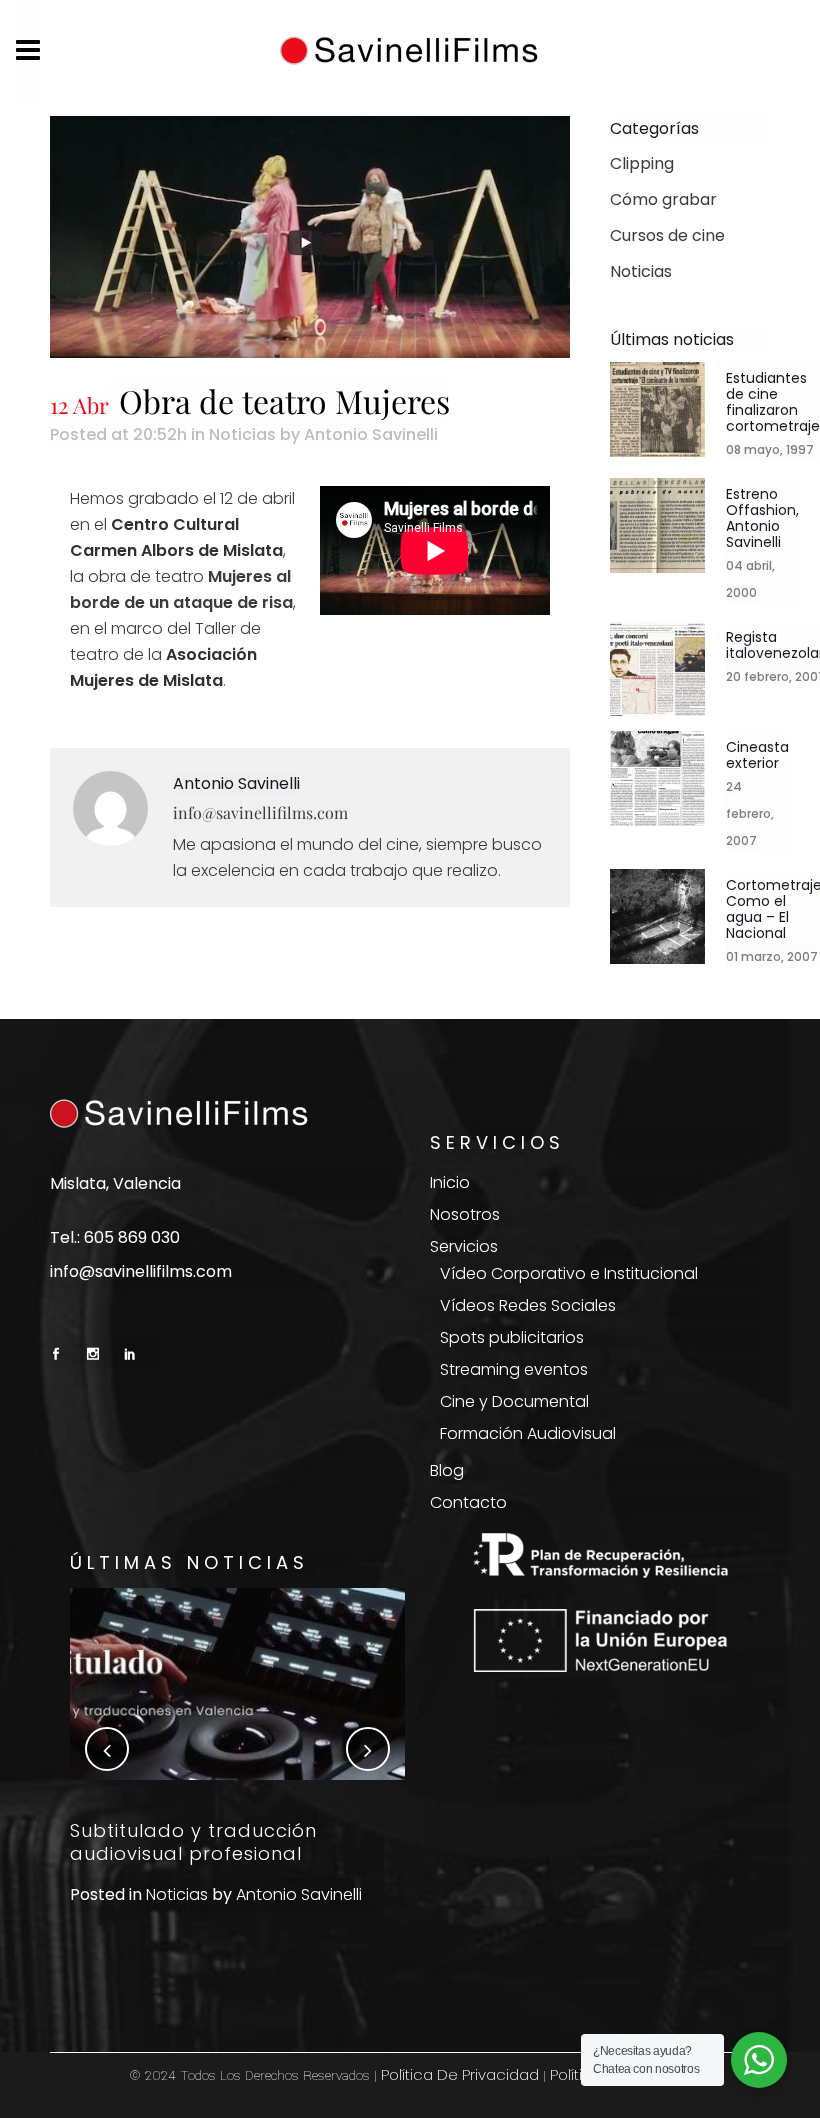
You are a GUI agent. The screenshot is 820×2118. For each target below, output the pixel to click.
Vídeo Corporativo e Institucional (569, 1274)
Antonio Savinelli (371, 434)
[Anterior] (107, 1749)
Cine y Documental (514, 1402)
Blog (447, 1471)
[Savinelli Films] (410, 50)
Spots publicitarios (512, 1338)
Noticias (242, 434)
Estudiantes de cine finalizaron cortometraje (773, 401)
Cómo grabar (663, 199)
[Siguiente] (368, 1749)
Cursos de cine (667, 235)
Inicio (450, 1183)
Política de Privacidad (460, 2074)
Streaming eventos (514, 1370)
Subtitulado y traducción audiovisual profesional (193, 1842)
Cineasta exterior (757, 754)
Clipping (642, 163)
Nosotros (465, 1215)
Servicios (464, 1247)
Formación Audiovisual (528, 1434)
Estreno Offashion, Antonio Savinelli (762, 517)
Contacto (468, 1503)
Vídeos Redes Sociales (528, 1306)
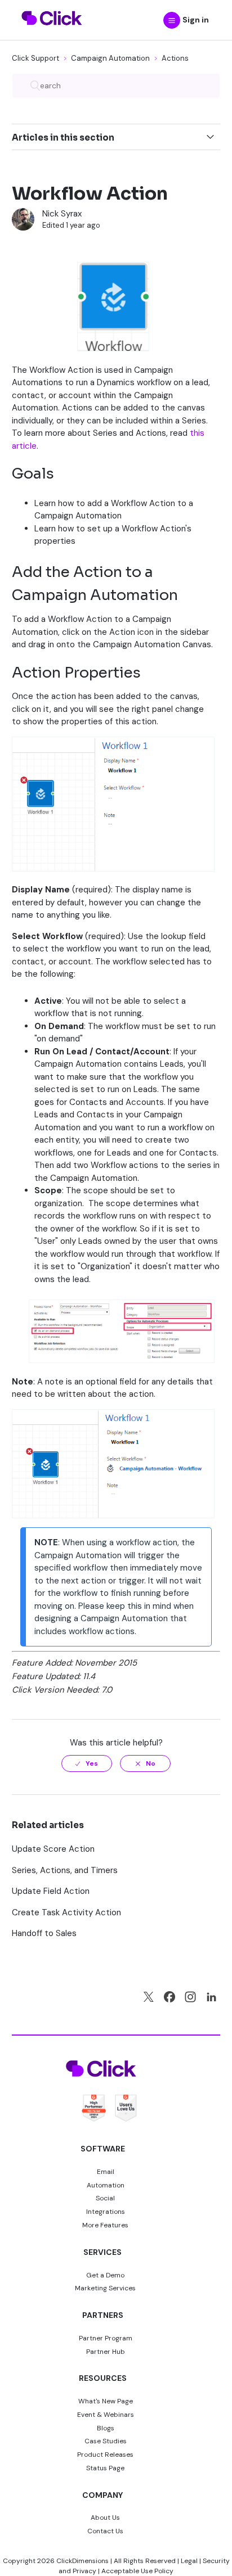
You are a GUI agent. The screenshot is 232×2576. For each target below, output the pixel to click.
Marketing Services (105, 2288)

┄┄┄┄┄┄

Exercise requirements: Where a line contains "Blog (447, 1471)", begin there and transcribe every line through the last one of the records above, exactly and with no pictures.

The completed task:
Blog (447, 1471)
[Savinelli Films] (410, 50)
Spots publicitarios (512, 1338)
Noticias (242, 434)
Estudiantes de cine finalizaron cortometraje (773, 401)
Cómo grabar (663, 199)
[Siguiente] (368, 1749)
Cursos de cine (667, 235)
Inicio (450, 1183)
Política de Privacidad (460, 2074)
Streaming eventos (514, 1370)
Subtitulado y traducción audiovisual profesional (193, 1842)
Cineasta exterior (757, 754)
Clipping (642, 163)
Nosotros (465, 1215)
Servicios (464, 1247)
Formación Audiovisual (528, 1434)
Estreno Offashion, Antonio Savinelli (762, 517)
Contacto (468, 1503)
Vídeos Redes Sociales (528, 1306)
You are a GUI agent. The screenshot is 232×2576. For each target below, output the pixel to click.
Marketing Services (105, 2288)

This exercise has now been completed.